Description of the task: Return only the lines running from the top of the entries to the line with "Open Jeicy's profile", inclusive, exactly as written.

[Data items]

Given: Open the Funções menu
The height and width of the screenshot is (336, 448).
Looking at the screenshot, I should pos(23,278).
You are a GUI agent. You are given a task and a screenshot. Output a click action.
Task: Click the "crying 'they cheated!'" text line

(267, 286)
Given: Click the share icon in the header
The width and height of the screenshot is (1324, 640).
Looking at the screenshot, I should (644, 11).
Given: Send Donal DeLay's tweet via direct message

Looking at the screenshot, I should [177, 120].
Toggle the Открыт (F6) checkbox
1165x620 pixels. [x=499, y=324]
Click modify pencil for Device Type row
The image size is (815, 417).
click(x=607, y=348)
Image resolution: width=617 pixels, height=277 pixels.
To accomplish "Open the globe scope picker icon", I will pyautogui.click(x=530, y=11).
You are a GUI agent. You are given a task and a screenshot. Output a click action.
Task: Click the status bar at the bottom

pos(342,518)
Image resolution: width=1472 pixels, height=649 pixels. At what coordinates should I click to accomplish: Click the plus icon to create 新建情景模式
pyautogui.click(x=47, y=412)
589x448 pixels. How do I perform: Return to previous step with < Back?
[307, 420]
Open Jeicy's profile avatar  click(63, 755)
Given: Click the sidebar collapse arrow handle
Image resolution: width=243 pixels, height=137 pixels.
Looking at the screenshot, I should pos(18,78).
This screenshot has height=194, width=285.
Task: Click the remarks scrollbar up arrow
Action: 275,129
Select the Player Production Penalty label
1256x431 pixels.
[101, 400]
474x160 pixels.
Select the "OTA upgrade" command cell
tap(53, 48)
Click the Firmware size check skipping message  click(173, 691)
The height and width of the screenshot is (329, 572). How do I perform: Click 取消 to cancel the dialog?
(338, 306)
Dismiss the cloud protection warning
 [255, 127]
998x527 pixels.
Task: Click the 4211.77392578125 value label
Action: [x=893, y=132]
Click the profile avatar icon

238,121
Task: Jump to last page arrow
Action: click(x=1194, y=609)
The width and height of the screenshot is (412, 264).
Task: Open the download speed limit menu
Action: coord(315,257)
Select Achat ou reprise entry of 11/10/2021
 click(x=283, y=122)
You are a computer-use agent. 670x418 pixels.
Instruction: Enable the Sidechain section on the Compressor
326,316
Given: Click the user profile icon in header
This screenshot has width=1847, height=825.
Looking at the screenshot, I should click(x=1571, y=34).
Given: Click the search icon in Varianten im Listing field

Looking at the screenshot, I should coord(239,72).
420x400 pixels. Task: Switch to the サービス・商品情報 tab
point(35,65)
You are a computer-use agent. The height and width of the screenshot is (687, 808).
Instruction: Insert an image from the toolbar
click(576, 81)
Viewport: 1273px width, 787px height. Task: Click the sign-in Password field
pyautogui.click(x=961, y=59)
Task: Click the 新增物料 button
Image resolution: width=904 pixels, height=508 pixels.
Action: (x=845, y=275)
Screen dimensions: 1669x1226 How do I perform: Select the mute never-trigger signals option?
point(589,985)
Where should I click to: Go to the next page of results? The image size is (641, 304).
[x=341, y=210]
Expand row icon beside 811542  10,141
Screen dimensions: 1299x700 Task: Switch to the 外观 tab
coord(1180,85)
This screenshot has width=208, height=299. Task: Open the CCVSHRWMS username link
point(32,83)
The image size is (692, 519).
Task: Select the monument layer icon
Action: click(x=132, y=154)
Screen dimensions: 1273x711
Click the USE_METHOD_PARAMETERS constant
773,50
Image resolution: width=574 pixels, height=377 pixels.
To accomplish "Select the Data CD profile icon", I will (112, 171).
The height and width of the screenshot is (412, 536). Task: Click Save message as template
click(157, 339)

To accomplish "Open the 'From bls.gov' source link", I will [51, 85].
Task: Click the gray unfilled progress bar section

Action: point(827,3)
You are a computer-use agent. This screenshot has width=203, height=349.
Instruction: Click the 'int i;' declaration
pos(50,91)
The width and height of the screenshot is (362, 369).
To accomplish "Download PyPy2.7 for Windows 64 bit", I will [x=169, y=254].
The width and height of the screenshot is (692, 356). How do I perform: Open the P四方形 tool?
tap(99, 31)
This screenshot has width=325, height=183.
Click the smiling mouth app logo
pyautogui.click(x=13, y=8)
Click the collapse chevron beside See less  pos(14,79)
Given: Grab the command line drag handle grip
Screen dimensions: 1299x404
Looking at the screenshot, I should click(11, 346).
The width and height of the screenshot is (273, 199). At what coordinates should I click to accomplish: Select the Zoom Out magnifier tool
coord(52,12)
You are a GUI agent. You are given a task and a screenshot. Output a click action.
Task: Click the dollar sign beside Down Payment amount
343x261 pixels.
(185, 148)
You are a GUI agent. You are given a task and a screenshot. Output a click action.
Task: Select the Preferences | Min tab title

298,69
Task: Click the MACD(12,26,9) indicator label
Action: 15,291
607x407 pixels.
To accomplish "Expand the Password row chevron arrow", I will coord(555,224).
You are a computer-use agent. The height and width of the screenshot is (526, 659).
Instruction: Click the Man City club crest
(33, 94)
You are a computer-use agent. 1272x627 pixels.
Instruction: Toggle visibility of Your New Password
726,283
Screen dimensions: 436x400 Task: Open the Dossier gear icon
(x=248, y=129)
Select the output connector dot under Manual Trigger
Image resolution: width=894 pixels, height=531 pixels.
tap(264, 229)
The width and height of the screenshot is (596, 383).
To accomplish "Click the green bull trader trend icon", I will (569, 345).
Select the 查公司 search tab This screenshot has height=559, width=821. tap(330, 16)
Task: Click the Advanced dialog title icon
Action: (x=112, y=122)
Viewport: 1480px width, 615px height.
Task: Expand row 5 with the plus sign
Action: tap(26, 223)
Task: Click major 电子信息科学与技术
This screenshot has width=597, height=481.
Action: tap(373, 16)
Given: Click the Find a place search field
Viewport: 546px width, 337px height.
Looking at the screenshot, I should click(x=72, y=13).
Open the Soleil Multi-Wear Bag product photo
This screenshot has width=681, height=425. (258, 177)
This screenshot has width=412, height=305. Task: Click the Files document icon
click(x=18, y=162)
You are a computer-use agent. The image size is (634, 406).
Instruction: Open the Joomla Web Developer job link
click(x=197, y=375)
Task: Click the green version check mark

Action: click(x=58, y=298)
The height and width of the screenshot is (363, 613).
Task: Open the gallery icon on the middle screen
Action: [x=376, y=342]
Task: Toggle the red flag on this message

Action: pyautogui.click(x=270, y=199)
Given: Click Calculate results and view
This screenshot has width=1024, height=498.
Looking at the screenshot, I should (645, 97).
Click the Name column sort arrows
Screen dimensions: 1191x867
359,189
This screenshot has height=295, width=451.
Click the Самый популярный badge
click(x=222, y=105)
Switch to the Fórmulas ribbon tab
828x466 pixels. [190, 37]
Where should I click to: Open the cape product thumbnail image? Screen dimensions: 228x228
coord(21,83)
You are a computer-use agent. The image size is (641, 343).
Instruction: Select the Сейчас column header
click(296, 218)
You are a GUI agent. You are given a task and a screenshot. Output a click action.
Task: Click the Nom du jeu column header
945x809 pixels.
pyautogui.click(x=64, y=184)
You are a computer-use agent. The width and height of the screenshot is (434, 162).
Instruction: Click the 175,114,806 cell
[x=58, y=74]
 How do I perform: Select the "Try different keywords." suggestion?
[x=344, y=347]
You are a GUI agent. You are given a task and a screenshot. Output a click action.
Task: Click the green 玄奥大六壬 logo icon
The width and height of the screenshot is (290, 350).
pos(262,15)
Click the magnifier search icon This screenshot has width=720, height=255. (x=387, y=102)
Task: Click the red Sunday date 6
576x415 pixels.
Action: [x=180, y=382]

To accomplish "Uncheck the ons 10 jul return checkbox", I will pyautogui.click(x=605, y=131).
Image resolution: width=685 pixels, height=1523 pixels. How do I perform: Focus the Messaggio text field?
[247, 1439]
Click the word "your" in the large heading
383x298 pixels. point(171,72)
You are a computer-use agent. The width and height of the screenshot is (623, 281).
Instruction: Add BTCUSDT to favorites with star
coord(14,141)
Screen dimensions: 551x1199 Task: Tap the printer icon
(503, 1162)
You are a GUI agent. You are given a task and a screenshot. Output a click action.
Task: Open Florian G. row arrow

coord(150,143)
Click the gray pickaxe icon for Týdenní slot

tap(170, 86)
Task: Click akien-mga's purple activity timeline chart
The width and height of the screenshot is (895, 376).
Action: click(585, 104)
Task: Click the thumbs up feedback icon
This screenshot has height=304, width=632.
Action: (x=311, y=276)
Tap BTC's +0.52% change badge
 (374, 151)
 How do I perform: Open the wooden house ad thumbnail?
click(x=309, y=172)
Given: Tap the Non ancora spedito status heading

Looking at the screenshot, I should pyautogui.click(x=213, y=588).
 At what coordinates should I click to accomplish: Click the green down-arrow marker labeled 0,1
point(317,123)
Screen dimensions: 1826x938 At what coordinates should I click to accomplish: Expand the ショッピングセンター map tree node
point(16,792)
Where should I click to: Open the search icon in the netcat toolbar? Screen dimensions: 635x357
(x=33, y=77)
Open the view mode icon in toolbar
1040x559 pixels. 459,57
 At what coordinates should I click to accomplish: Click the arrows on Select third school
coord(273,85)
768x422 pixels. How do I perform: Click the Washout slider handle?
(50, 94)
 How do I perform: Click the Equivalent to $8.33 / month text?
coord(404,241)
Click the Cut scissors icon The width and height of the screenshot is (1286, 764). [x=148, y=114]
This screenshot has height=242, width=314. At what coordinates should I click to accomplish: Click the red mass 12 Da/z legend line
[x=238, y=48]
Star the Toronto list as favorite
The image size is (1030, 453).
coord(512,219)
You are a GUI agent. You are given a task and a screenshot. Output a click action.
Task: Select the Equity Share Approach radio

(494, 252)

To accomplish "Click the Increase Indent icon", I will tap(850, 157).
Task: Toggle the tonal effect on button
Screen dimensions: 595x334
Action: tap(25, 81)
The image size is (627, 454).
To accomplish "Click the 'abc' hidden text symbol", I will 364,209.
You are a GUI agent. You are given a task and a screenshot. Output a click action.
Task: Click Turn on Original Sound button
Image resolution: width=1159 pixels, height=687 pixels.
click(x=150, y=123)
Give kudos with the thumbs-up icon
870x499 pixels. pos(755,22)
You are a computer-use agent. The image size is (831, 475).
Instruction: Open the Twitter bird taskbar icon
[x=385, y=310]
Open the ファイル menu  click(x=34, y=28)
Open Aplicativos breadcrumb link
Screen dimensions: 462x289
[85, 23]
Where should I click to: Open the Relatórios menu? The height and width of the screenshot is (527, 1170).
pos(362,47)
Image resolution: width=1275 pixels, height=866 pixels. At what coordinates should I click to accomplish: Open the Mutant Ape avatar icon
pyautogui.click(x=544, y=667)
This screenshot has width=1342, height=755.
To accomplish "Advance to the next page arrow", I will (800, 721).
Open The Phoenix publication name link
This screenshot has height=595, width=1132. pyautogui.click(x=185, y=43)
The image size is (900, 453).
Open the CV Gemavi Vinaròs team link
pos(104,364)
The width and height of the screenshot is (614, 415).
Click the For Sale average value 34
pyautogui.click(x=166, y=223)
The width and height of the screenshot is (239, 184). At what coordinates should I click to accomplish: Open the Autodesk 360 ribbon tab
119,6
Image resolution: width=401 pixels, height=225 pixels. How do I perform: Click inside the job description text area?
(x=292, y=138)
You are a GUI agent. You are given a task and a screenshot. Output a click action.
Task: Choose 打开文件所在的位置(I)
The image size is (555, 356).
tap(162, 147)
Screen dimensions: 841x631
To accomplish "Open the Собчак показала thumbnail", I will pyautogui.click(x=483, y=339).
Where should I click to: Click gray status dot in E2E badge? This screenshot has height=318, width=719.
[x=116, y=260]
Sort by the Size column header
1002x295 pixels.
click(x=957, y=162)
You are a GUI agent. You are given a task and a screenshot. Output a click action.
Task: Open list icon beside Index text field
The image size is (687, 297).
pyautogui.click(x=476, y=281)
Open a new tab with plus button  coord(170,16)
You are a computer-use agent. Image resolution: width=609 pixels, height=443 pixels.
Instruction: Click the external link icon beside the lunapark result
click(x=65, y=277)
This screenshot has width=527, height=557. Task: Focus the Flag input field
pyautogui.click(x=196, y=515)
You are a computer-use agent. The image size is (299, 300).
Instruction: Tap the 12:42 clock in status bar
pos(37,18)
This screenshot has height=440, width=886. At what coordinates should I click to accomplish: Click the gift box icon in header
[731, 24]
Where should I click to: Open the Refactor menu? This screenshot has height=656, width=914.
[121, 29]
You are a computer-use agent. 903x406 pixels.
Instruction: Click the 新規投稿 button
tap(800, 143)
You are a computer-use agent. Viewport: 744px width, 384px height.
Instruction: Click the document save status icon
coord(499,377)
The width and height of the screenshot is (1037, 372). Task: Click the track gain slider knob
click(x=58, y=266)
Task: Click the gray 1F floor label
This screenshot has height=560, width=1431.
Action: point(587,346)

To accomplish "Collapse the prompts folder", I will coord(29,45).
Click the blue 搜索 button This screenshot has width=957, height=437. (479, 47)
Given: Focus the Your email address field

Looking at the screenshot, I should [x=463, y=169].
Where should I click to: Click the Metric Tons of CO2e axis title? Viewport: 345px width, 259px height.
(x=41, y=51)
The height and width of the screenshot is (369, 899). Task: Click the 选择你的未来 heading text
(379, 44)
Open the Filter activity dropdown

Answer to the problem:
Given: Open the Funções menu
The height and width of the screenshot is (336, 448).
Looking at the screenshot, I should pos(23,278).
You are a GUI agent. You are given a task and a screenshot. Output a click action.
Task: Click the "crying 'they cheated!'" text line

(267, 286)
Given: Click the share icon in the header
The width and height of the screenshot is (1324, 640).
Looking at the screenshot, I should (644, 11).
Given: Send Donal DeLay's tweet via direct message

Looking at the screenshot, I should [177, 120].
Toggle the Открыт (F6) checkbox
1165x620 pixels. [x=499, y=324]
Click modify pencil for Device Type row
The image size is (815, 417).
click(x=607, y=348)
Image resolution: width=617 pixels, height=277 pixels.
To accomplish "Open the globe scope picker icon", I will pyautogui.click(x=530, y=11).
You are a GUI agent. You are given a task and a screenshot. Output a click action.
Task: Click the status bar at the bottom

pos(342,518)
Image resolution: width=1472 pixels, height=649 pixels. At what coordinates should I click to accomplish: Click the plus icon to create 新建情景模式
pyautogui.click(x=47, y=412)
589x448 pixels. How do I perform: Return to previous step with < Back?
[307, 420]
Open Jeicy's profile avatar  click(63, 755)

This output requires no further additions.